Cuatro motivos para la esperanza

Aketxe y Elady se abrazan tras un gol del primero al Marbella, en el último partido en el Cartagonova. / j. m. rodríguez / agm
Aketxe y Elady se abrazan tras un gol del primero al Marbella, en el último partido en el Cartagonova. / j. m. rodríguez / agm

Los 72 puntos sumados, la racha de Aketxe y Elady, el alto nivel de la plantilla y la rebaja de las expectativas invitan a soñar con que el ascenso del Efesé aún es posible

Francisco J. Moya
FRANCISCO J. MOYA

El golpe de Talavera, tan tremendo como inesperado, va quedando en el olvido. Y en el Cartagena -qué remedio- se ponen manos a la obra para llegar de la mejor manera posible al 'playoff' largo, al de las tres eliminatorias y los seis partidos. El primer choque será el 26 de mayo. Y el último, si los de Munúa son capaces de resistir con vida hasta el final, tendrá lugar el fin de semana del 29 y 30 de junio. El desafío está servido y de poco va a valer ahora lamentarse por haber dejado escapar el tren del primer puesto, el que te lleva a Segunda por el camino corto y, en el peor de los casos, te permite ir a una repesca.
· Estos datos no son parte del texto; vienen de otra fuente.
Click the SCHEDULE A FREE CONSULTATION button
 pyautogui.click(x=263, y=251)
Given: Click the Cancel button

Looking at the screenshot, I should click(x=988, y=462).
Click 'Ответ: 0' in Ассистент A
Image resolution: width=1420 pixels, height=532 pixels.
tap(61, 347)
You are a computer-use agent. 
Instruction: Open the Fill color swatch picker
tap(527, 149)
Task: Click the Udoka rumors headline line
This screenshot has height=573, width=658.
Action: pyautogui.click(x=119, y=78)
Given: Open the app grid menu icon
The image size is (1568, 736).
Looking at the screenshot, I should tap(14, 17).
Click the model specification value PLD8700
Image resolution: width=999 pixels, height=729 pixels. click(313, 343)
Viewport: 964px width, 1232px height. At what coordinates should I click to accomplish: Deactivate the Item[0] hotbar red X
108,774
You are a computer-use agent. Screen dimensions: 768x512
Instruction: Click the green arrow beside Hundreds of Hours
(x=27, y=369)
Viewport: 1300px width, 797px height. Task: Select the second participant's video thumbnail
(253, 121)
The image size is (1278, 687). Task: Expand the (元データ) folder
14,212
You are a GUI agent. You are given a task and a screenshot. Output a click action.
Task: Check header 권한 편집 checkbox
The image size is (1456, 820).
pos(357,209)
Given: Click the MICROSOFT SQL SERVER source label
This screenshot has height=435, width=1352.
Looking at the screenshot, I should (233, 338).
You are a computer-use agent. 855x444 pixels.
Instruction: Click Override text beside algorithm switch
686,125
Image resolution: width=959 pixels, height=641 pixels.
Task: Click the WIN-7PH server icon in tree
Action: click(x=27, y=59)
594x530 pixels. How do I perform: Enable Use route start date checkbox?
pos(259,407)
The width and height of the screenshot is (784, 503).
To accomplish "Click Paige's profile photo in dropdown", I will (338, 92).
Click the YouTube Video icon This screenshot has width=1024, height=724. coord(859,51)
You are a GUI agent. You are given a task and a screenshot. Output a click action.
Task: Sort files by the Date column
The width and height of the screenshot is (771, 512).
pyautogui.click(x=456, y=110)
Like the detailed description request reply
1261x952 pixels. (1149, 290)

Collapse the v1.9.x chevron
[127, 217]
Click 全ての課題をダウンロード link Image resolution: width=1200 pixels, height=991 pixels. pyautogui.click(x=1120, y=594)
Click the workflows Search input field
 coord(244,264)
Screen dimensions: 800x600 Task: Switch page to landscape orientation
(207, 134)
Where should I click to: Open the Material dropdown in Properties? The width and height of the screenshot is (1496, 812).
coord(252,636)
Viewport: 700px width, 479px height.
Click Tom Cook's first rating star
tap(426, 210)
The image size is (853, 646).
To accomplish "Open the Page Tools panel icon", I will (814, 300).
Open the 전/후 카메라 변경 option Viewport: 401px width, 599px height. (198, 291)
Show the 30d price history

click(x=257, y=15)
Con una victoria ante el Linense, los de Munúa acabarán la segunda vuelta con solo tres puntos menos que los obtenidos en la primera

No ha hecho una gran segunda vuelta el Efesé, desde luego. Pero tampoco ha sido mala. Ni mucho menos catastrófica. Lleva 33 puntos, siendo el decimocuarto mejor equipo de toda la categoría en esta segunda fase del campeonato. Si gana este domingo al Linense (Cartagonova, 18.00 horas) acabará con 36 puntos, solo tres menos de los que cosechó en la primera vuelta. Y al llegar a los 75 batiría el récord histórico de puntos de la entidad en una sola temporada. Está en los 73 puntos logrados por los equipos de Juan Ignacio Martínez (2005-06), Fabri y Paco Jémez (2008-09) y Luis Tevenet (2013-14). Este dato invita a la esperanza, pero hay más. Hay otros cuatro motivos para encarar con ilusión el 'playoff'.

Primero. El tercero de ochenta. Salvo milagro no va a ser campeón de grupo, pero eso no significa que el Cartagena no sea un equipo dominante en la categoría. Lo es y eso nadie lo pone en duda. Solo Racing de Santander y Recreativo de Huelva van a terminar la fase regular con más puntos que los de Munúa, siempre y cuando los albinegros superen el domingo al Linense, que llega tras una lamentable racha de siete derrotas consecutivas. Ser el tercero de ochenta equipos tiene mucho mérito. Y esos 72 puntos sumados a falta de una jornada son el mejor aval para afrontar con todas las garantías tres eliminatorias a vida o muerte. Quieren decir algo.

El Cartagena era el gran favorito hace un año y no subió. Ahora está en una situación muy distinta

Segundo. Delanteros en racha. Elady Zorrilla, con 19 goles, acaba de alcanzar los registros anotadores de Toché y Florian. Es el mejor año de su carrera y no afloja. Además, Isaac Aketxe, tras una campaña muy discreta, ha despertado en el momento justo. Ha hecho cuatro goles en las tres últimas jornadas, ya suma 11 y se le ve muy cómodo junto a Elady en el frente del ataque del nuevo 3-5-2 de Munúa. Con este sistema el Efesé ha hecho 9 goles en 4 partidos. Los albinegros, con 61 tantos, son el conjunto más goleador del grupo IV y solo Racing y Castilla le superan, por muy poco, si analizamos el resto de grupos.

Tercero. Muchas alternativas. Munúa tiene a su disposición la que posiblemente sea la mejor plantilla del Efesé en Segunda B de toda su historia. Cuando el uruguayo rotó, se constató que hay pocas diferencias y que casi todos los jugadores pueden aportar cosas, más allá de que durante demasiadas semanas se dependió casi exclusivamente de los goles de Elady. Solo Rui Moreira, Paim y Carrillo se han quedado por el camino. Así las cosas, de cara a un 'playoff' largo, es una ventaja considerable con respecto a tus rivales contar con una plantilla tan buena y tan amplia.

Cuarto. Sin favoritismo. Casi siempre que el Cartagena ha afrontado una eliminatoria de ascenso como favorito ha terminado pegándose un trastazo. Lo sucedido hace un año contra el Rayo Majadahonda es un ejemplo perfecto de ello. Este curso, tras la racha de trece partidos sin perder, también se desató la euforia. Lo ocurrido en las diez últimas jornadas rebaja las expectativas de todo el mundo, lo que incluso puede terminar siendo positivo.